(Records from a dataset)
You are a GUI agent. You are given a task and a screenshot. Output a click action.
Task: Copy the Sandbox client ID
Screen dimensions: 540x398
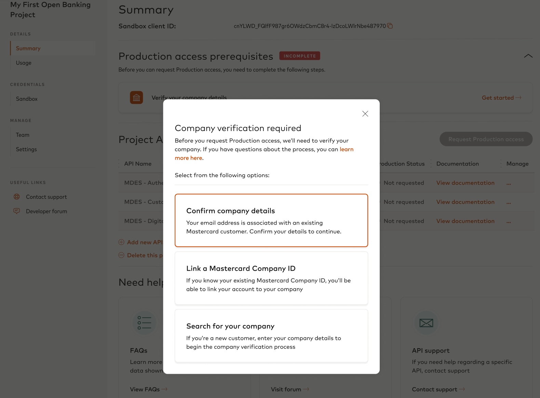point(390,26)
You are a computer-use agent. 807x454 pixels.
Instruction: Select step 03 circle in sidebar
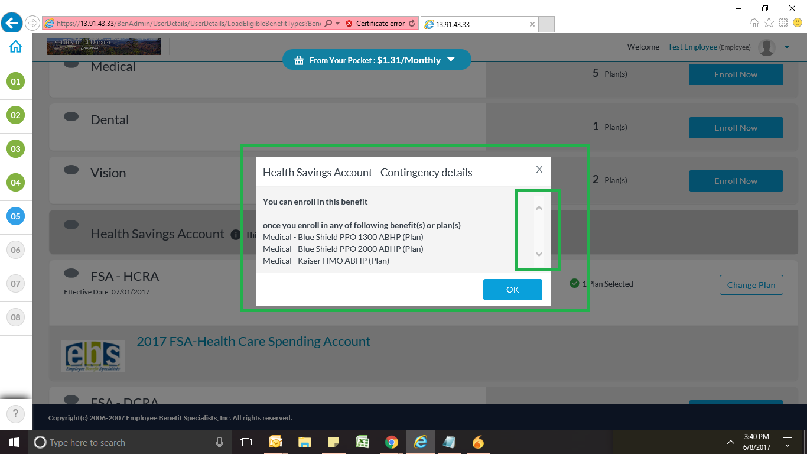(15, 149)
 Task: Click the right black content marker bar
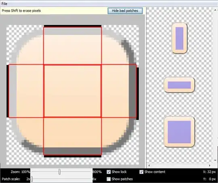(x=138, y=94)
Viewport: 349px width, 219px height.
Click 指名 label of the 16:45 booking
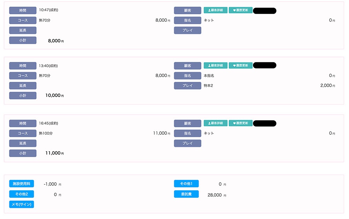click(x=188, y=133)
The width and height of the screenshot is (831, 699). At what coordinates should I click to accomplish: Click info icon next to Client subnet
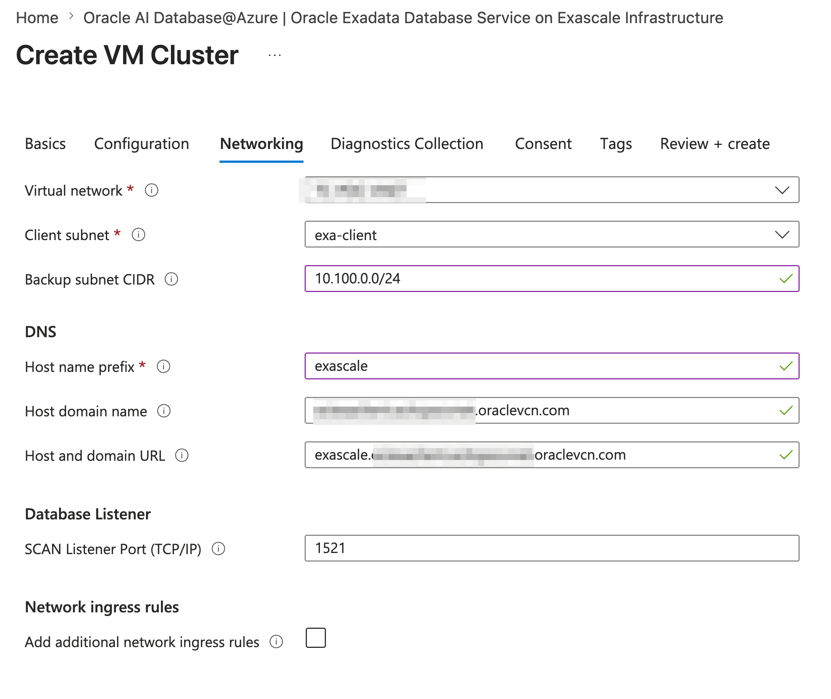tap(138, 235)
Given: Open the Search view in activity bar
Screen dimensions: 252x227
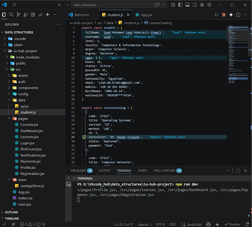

__What is being asked__.
On how many lines of the data does the word "agent" appear? Only the number is wanted.

__Result for this exercise__.
2